Additional ledger queries for the tracing system have been implemented and merged to master. Those capture the amount of, and the number of existing delegations to, DReps as trace output - and thus enable creating a metric on top of it, which can then be monitored.

The (in our case) non-deterministic nature of shutting down different cluster setups - both local and cloud-based - carries the possibility that our transaction generation service occasionally misclassifies a regular shutdown as an error. Furthermore, in the case of network malfunctions, the service's errors are too unspecific. By implementing thread labels for submission threads, corresponding to each submission target, and by adding custom smart signal handlers, we'll improve the generator's error reporting significantly.

The initial tests for quick queries are being developed further. We're moving towards a principled, and generalized, syntax that supports both prepared, parametrizable queries from the application code, as well as ad-hoc queries stated e.g. on the command line.

Workbench

The performance workbench now fully supports the new cardano-cli command create-test-data. We use it to inject both stake delegated to stake pools into genesis, and - recently added - stake delegated to DReps as well. It has been proven very useful and versatile so far, and will eventually replace the current create-staked command.

Work on porting our performance workbench's profile definitions to Haskell, and providing them with an appropriate test suite, is still ongoing; currently, we're integrating all new profile families that came out of the UTxO growth scenarios.

Tracing

New metrics are being implemented for the tracing system. They will also be part of Prometheus output and as such accessible to monitoring services. There'll be cardano-node's detailed build info, as well as a node's block producer status, meaning the presence of forger credentials. Those new metrics are being backported to the legacy tracing system, too.

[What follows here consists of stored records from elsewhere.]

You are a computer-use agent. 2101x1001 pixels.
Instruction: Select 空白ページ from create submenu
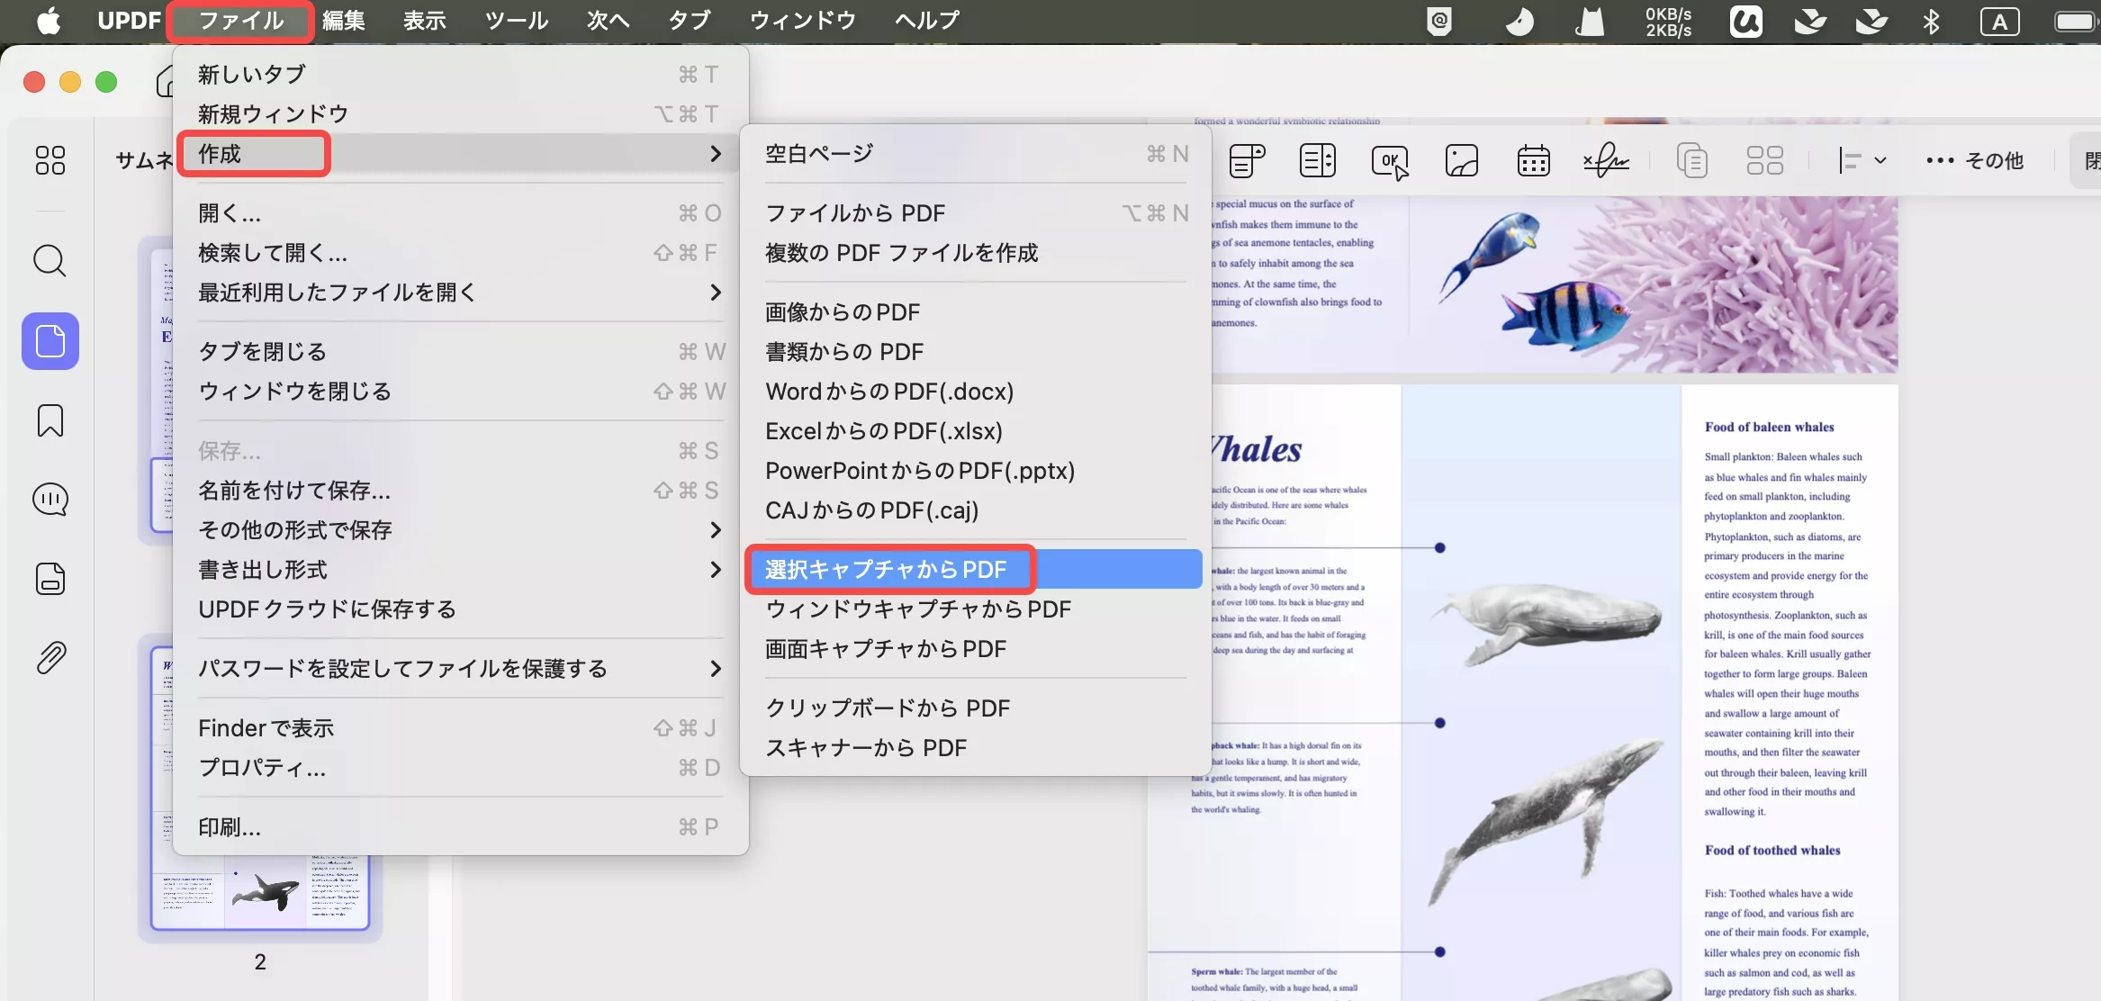point(819,154)
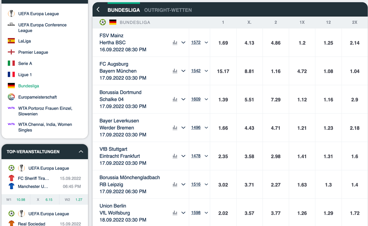
Task: Click the soccer ball icon in table header
Action: tap(103, 22)
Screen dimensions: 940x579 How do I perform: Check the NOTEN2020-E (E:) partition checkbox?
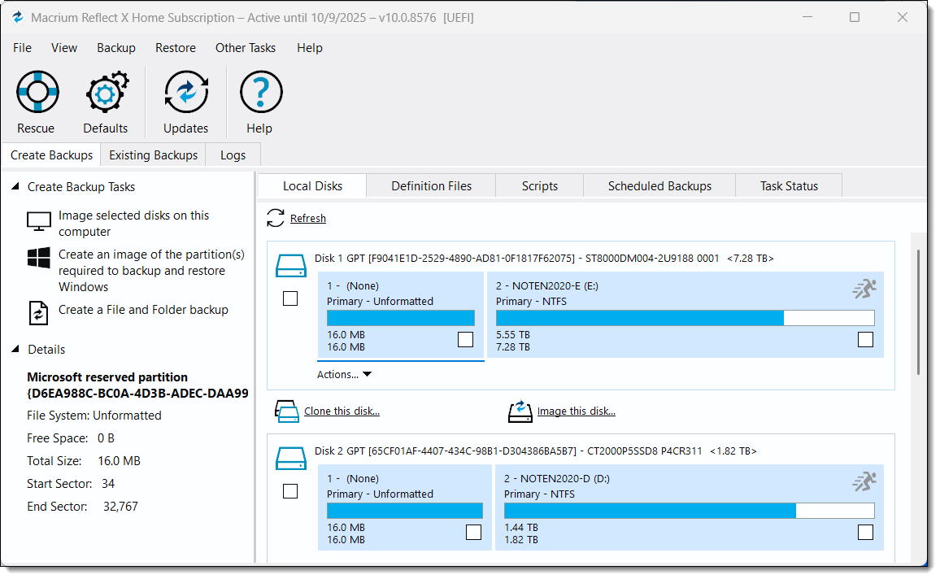coord(865,339)
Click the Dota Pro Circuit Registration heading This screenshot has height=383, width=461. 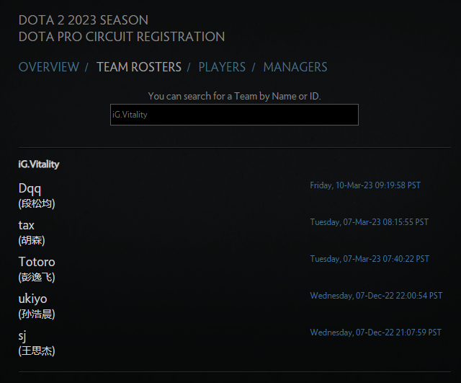click(122, 37)
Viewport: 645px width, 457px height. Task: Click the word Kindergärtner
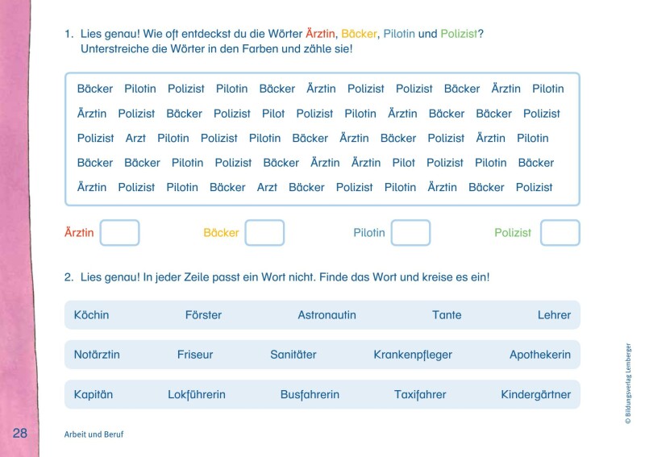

Furthermore, we've determined the need to revisit metrics naming. There's still a divergence between naming in the legacy and the new system. While this could be mitigated by passing in extra config options, we think that a transition to the new system should not impose any unnecessary effort for node operators. A design to fully harmonize the existing naming schemata is currently being set up.

UTxO Growth

The UTxO Growth benchmarking series has been finalized. We've finished analyses and reports for all scenarios that were tested and explored.

The overarching questions were, given a network of 32GB host systems, how large can the UTxO set grow in general, how large can it grow before the nodes have to operate close to the RAM limit over extended periods of time, and how does scaling the UTxO set size affect network metrics, such as block diffusion.

A dedicated "UTxO Scaling Squad" was set up, who was driving the entire process, and we enjoyed a very focused and productive collaboration with them.

UTxO-HD / LMDB

Last not least, we were able to benchmark UTxO-HD's on-disk backend on a network of block producing nodes, on a recent 8.9.1 version of cardano-node. The setup allowed of using a direct access SSD device for performance critical disk I/O, whereas the bulk of ChainDB and ledger snapshots remained on a standard AWS EBS volume.

The benchmarks comprised both optimistic and pessimistic RAM assumptions for the host OS to further optimize I/O via page cache, as well as medium and large UTxO set sizes - the latter almost tripling current mainnet's size. The results were promising; the LMDB backend has proven to be able to accomodate large UTxO sets using significantly less RAM than the default all-in-memory node - and with a more than reasonable trade-off performance-wise. Furthermore, running with pessimistic assumptions, the performance impact on LMDB was very moderate only.

· 3 min read
Marcin Szamotulski

High-level overview of sprint 60

Edited on 8th of May: new EGK counters will be included in `cardano-node-8.9.3`, added links to `cardano-node-8.9.3` PR and `ouroboros-network-0.15` release.

Peer-Sharing Improvements

We continued working on improving peer sharing. As part of this work light peer sharing (e.g. including inbound peers to the known set of outbound governor), was restructured. Now, sending more peers than what was requested by the peer-sharing client is a protocol error, and the connection will be terminated; This hasn't been a resource attack vector since we always limited the number of peers taken by the outbound-governor and the number of peers has always been limited by the size of the mux ingress queue reserved for peer-sharing mini-protocol. These changes will be released in cardano-node-8.9.3. See ouroboros-network#4868

We also merged the work on outbound governor counters, which initially started as just an extension for peer-sharing counters but turned into a larger refactorisation. We announced it in the previous report. These changes will be included in 8.9.3. See ouroboros-network#4845, ouroboros-network#4861.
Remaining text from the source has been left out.